The Hughes appeal is scheduled for argument Dec. 7. The California Employment Lawyers Assn. has joined the case. In a brief filed earlier this year, attorney Joseph Posner, a well-known expert on employment discrimination, noted “a disturbing trend among some trial jurists . . . to see no evil or hear no evil when it comes to discrimination.” He added that those judges “force plaintiffs over many unnecessary hurdles, and if that doesn’t discourage plaintiffs, they take away a just verdict.”

Waters said representatives of Pitney Bowes, Hughes and Texaco would be invited to the hearings.

Officials at Pitney Bowes, based in Stamford, Conn., could not be reached. But previously, they have pointed out that Akintunde Ogunleye, the employee who sued them, sat on several minority committees and that the company has won awards for its diversity programs.

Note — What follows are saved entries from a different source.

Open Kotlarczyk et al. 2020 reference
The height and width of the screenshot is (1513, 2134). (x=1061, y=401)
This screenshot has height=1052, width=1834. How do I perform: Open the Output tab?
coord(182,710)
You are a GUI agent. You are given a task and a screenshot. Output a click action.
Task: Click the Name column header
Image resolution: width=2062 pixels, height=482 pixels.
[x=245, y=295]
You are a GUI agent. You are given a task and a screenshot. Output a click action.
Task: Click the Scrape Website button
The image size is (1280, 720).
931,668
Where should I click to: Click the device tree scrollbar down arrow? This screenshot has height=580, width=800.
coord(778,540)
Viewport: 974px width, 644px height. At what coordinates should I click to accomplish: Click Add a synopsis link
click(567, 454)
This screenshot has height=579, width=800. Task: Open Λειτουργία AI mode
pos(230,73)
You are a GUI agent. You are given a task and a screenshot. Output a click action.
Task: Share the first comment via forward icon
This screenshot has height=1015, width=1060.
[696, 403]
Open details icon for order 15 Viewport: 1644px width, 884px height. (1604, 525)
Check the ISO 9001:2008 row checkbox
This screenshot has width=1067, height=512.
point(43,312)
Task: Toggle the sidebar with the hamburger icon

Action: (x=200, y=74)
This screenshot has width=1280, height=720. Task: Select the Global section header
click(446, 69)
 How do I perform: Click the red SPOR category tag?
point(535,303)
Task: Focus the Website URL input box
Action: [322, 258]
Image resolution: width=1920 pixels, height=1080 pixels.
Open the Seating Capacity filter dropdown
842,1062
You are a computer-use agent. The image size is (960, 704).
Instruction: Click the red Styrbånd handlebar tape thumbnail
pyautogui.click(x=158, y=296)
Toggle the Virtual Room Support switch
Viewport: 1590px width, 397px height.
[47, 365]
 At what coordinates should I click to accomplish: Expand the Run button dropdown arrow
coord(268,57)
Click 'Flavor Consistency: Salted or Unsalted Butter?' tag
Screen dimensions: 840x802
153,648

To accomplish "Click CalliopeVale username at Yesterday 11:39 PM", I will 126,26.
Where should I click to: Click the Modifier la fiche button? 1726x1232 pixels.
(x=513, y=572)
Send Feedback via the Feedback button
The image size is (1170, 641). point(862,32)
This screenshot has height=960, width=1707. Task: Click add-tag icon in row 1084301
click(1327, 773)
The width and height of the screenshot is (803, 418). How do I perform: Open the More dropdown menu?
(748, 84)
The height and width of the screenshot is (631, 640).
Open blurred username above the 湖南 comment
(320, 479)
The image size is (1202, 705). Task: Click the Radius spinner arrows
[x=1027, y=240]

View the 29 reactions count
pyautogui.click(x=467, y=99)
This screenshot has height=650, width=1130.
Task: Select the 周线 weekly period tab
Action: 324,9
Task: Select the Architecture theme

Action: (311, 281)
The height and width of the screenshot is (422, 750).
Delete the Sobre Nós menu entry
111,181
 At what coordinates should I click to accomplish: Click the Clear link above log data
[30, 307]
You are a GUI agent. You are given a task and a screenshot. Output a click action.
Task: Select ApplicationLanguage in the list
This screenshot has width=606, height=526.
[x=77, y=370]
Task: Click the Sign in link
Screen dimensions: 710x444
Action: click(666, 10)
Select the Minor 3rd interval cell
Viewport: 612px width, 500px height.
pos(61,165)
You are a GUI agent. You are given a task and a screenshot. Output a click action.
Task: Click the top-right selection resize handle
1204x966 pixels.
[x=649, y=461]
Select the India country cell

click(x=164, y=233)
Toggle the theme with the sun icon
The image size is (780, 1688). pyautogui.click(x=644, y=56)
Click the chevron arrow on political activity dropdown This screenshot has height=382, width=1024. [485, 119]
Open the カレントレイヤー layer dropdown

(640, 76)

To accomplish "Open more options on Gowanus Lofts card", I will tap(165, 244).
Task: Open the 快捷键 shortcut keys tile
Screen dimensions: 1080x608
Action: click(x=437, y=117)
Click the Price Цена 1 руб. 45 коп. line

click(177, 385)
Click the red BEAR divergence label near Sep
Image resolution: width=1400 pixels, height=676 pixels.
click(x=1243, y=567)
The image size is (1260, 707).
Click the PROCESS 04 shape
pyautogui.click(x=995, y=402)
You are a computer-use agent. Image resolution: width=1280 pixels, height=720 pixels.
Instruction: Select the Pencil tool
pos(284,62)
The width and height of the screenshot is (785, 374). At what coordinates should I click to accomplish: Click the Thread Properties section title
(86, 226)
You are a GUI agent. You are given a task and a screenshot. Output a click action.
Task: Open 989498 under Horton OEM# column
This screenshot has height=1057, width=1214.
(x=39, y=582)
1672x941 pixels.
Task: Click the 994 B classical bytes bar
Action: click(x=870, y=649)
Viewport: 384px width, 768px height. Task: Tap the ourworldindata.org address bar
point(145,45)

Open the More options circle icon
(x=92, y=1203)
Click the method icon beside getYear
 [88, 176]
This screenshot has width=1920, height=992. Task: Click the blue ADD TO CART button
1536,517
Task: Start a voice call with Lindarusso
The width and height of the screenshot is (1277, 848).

Ogunleye, who is appealing the ruling, is a Nigerian national and top salesman who appeared Monday with Waters and Kuehl. He contended he was subjected to taunts of “ooga-booga” and other forms of racial harassment at Pitney Bowes’ U.S. Mailing Systems regional office in Van Nuys. He was awarded $11.1 million in September after a two-week trial before a racially mixed jury that found in his favor, 11-1.

At the time, lawyers said the verdict was the largest awarded in Los Angeles in an employment discrimination case that didn’t involve a firing.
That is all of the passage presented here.